[Records contained in a dataset]
>>>
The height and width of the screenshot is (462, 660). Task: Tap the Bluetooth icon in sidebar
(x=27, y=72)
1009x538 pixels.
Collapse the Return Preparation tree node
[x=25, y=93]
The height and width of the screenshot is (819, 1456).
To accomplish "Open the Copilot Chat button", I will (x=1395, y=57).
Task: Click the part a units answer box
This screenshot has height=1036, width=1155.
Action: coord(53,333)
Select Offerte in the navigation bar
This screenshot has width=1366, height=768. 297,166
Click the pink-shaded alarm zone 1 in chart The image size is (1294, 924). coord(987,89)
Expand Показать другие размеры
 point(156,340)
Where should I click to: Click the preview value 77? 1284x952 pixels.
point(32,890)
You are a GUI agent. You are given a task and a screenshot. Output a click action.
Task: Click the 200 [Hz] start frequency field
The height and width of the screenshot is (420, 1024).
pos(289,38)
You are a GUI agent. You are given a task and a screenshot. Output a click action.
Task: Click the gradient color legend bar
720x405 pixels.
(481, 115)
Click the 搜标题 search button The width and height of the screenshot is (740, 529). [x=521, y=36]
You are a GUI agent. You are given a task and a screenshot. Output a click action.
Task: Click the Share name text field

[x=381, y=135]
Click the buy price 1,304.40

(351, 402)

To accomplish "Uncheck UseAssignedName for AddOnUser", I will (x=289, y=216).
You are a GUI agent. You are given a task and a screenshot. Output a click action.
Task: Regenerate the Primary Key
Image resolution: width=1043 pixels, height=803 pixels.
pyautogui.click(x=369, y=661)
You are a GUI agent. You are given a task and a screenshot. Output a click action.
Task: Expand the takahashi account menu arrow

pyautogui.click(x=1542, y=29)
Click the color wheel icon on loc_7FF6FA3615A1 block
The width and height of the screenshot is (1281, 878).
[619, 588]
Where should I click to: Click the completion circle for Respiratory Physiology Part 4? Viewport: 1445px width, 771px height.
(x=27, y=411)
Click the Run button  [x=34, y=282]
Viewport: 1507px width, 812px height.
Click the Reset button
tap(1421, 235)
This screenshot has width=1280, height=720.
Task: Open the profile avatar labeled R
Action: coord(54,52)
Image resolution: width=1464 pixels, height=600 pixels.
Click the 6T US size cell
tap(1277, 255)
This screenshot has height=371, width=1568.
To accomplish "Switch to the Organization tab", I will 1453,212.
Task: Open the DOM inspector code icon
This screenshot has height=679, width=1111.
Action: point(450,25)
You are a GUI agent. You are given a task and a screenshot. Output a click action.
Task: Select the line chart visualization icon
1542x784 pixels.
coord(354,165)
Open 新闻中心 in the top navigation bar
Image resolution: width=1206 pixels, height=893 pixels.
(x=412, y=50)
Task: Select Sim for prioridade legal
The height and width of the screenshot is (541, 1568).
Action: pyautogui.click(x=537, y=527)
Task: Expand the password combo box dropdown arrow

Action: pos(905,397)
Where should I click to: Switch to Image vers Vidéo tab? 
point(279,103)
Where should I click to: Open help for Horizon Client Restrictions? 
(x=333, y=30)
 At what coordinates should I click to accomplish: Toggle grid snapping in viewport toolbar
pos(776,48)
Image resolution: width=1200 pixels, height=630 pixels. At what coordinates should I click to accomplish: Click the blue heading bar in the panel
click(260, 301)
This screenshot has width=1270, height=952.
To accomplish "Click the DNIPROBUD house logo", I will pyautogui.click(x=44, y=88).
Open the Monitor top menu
<<<
Exercise prompt :: Which lines of the records contain the word "will"? Copy each of them.

Output of the exercise ::
To accomplish "Open the Copilot Chat button", I will (x=1395, y=57).
To accomplish "Uncheck UseAssignedName for AddOnUser", I will (x=289, y=216).
To accomplish "Switch to the Organization tab", I will 1453,212.
To accomplish "Click the DNIPROBUD house logo", I will pyautogui.click(x=44, y=88).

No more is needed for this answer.